Fri 3rd – Tue 14th August 2018


Amy Barrett

at 09:15 on 9th Aug 2018



Did you ever think you would see a stage production with the essence of The Inbetweeners? Me neither. But Double Edge Drama’s ‘Goons’ has brought exactly this to the Underbelly complete with a hilarious script and fantastic actors.

The story follows the lives of Jeb, Henry and Albert who spend their days doing odd jobs, like the mowing the lawn, for the ‘Phil Mitchell-esque’ geezer Darren. But today, their to-do list looks a little different: Darren wants the boys to pull off a heist on an oligarch who's in the historical fiction section of the local bookshop.

The show is does well having no singular protagonist. The combination of a very posh, a very dim and a very nervous boy allowed for a highly comedic performance, with no one person stealing the limelight. Whilst the actors’ success was equal for the most part, I must commend Sam Scrunton, as Jeb, for managing to eat a whole, dry Weetabix on stage – there wasn't one person in the room who wasn’t impressed by Scrunton’s effort!

While the play is very much a stage adaptation of The Inbetweeners, Hughie Shepheard-Cross's script is original. Without too many spoilers, most of the play’s humour I had never come across before; the jokes about writing a story in Chinese and the pickpocketing story were particular highlights.

The actors were very conscious to make sure they could always be seen by the audience, refraining from blocking each other, a clear sign of professionalism. My only criticism is that due to the nature of the venue, there were no raised seats, so when the actors sat down at the kitchen table sometimes I could not see their faces and their hilarious expressions.

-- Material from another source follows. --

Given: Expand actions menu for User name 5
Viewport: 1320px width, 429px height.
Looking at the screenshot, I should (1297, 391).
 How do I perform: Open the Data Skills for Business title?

‘Goons’ is an easy and extremely enjoyable watch. With perfectly timed humour and actors that bring their stock characters to life. I should’ve known with the virtually sell out audience how good the show was going to be before I even sat down. So, if the show sounds like its up your street, you need to get a ticket now!


Anna Marshall

at 12:35 on 9th Aug 2018



In the depths of Bristo Square four young men lurk, recreating a retro feel gangster show akin to Lock Stock and Two Smoking Barrels - but in the place of three gangsters, there are three gardeners. Or lawnmowers to be more exact.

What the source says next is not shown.